Call frequency can range from as few as three a week to as many as 15 a day during peak summer months, when deaths in the desert are at their highest, Reineke says.

With so many people missing and often very few clues, making a positive identification is challenging, but when successful, it can help bring families closure, she says.

"Those notification calls are some of the hardest things any of us have ever done in our lives, but in general it's cathartic for the family," Reineke says. "There's a lot of crying, there's a lot of pain, but very often they also express gratitude. For someone to express gratitude when they are hearing such terrible news, you know that that experience of having a missing person must have been torture."

Reineke's work with Anderson on the Missing Migrant Project and with the Colibrí Center has attracted national and international attention from media outlets such as the New York Times, Los Angeles Times and the BBC, among others.

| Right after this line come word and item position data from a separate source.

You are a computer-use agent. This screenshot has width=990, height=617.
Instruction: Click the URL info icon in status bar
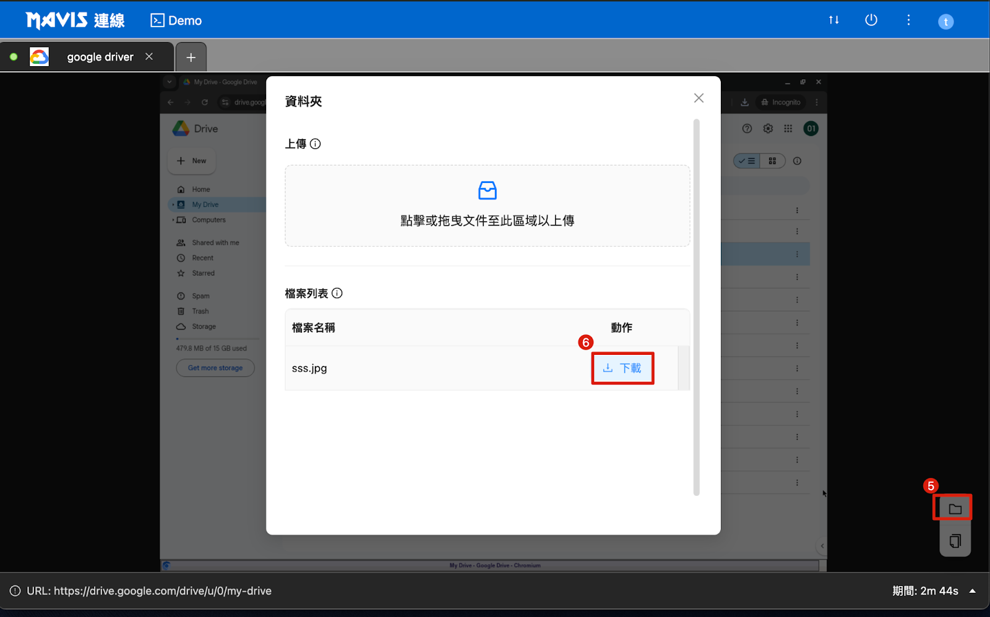click(x=15, y=591)
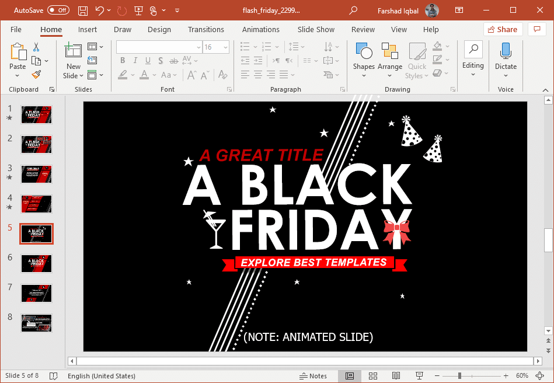Select slide 7 thumbnail
Image resolution: width=554 pixels, height=383 pixels.
[37, 293]
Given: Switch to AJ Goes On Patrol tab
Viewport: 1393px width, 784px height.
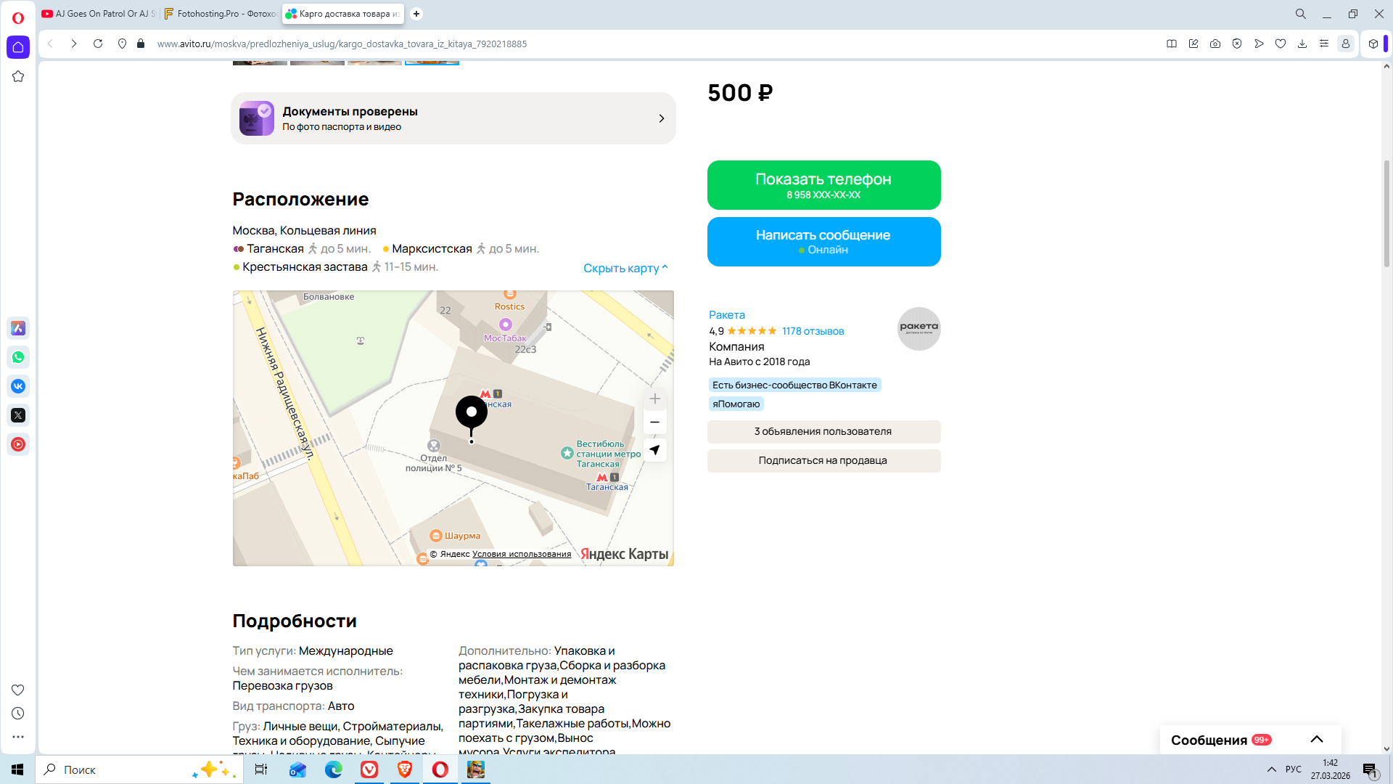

The center now maintains the largest, most comprehensive database of missing migrants in the nation, and Reineke hopes to share the Colibrí Center knowledge and tools with other border communities.

"Part of what we're trying to do at Colibrí is take the knowledge and experience that we've gained working with the exceptional humanitarians and scientists here in Pima County and share that with smaller, less well-funded counties," she says.

For Reineke, the work is far more than just a job.

"There is a mass disaster occurring in our backyard," she says. "I feel very strongly that it's a moral obligation and duty to utilize my expertise and my training as an anthropologist to do the best I can for my fellow human beings who are living a nightmare very close to where I live."